Government shutdowns tend to have unintended or unforeseen consequences attached.
Governments, especially the federal version in the United States, tend to have their hands in a lot of different cookie jars and when the caps are replaced on the jars industries and citizens who were reliant are suddenly sent scrambling.
Take, for instance, the National Flood Insurance Program (NFIP). The government shutdown has ended any chance of new policies being issued until those in Washington, D.C., come to some sort of agreement over the border wall and the budget.
The initial statistics aren’t too scary by themselves – roughly 40,000 policy holders renew on a monthly basis and they are completely out of luck until the budget issues are resolved. But consider:
• The other group? Well, roughly 100 houses have been sold on average in Livingston Parish, per month, over the past year. The most recent homes that sold that require flood insurance because of their location?
• How about those using a Rural Development loan?

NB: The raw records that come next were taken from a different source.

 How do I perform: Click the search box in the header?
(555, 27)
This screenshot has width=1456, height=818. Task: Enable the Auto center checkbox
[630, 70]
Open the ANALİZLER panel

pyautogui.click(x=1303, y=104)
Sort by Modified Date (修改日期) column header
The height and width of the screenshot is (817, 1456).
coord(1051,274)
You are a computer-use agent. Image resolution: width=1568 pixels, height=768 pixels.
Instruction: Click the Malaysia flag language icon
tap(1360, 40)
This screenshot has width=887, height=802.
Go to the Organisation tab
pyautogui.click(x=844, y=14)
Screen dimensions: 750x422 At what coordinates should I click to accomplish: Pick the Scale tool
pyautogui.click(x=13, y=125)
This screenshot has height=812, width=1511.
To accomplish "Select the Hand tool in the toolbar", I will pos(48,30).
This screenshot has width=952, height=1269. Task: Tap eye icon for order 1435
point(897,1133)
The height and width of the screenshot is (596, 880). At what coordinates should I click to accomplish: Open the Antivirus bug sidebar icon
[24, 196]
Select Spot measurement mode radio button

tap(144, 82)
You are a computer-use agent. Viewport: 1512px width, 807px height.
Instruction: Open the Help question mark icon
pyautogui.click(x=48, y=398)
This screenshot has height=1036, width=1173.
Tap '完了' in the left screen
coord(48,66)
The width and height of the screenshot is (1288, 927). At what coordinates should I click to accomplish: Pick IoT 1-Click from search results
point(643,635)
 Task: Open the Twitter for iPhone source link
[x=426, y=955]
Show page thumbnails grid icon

• How about those using a Federal Housing Assistance (FHA) loan?
• How about veterans using a veteran-subsidized loan?
• What about those individuals who need a collateralized loan or federally subsidized down payment?
That’s just the housing market.
Federally backed, semester-over-semester student loans will come to a screeching halt. Grant issuances and federal funds will be locked up until the budget is secure.
Perhaps the current investigation into the Baton Rouge post office will halt until the U.S. Postal Service receives its funds.
Think of the $343 million heading to the Comite River Diversion Canal project, the $50 million-plus for the Amite River dredging and cleaning, even the $1.4 billion total for drainage and disaster mitigation projects in Louisiana.
All of that paperwork, effort, and funding stops when the government shuts down – and it’s very difficult to get it all rolling again.
Many large infrastructure and economic transactions have become totally reliant on the federal government.
If not for funding, perhaps just for approval, but either way the U.S. government is involved and when it’s shut down, those deals don’t move.
The Democrats holding up the process deserve their one-two punch – unfortunately they won’t get it. But Republicans need to take some time to think about the wall and whether or not it’s a good investment.
The one-time expenditure on construction doesn’t last, whereas employing more border security, training, and technology is a constant expense – but also an economic boon.
Yes, the wall will need constant maintenance and repair, which does take some investment, but it’s not the same human capital as investing in more workers and defense and allowing them to do their job with new, more efficient technologies.
The border wall is a symbolic gesture and shows security, to be sure, but a real wall will not accomplish everything it’s meant to without the proper manpower.
And, even in those cases, the wall can be damaged, destroyed, or avoided via water routes.
But if people were sent first to monitor the border, perhaps taxpayers will find a wall isn’t even needed?
Not to mention that people pay personal income tax, the batteries which make federal funding operate.
Republicans need to back off the idea of the symbolic wall and focus more on people.
More border patrol officers will provide longer lasting economic benefits than construction of a money pit wall, while being more effective on the ground.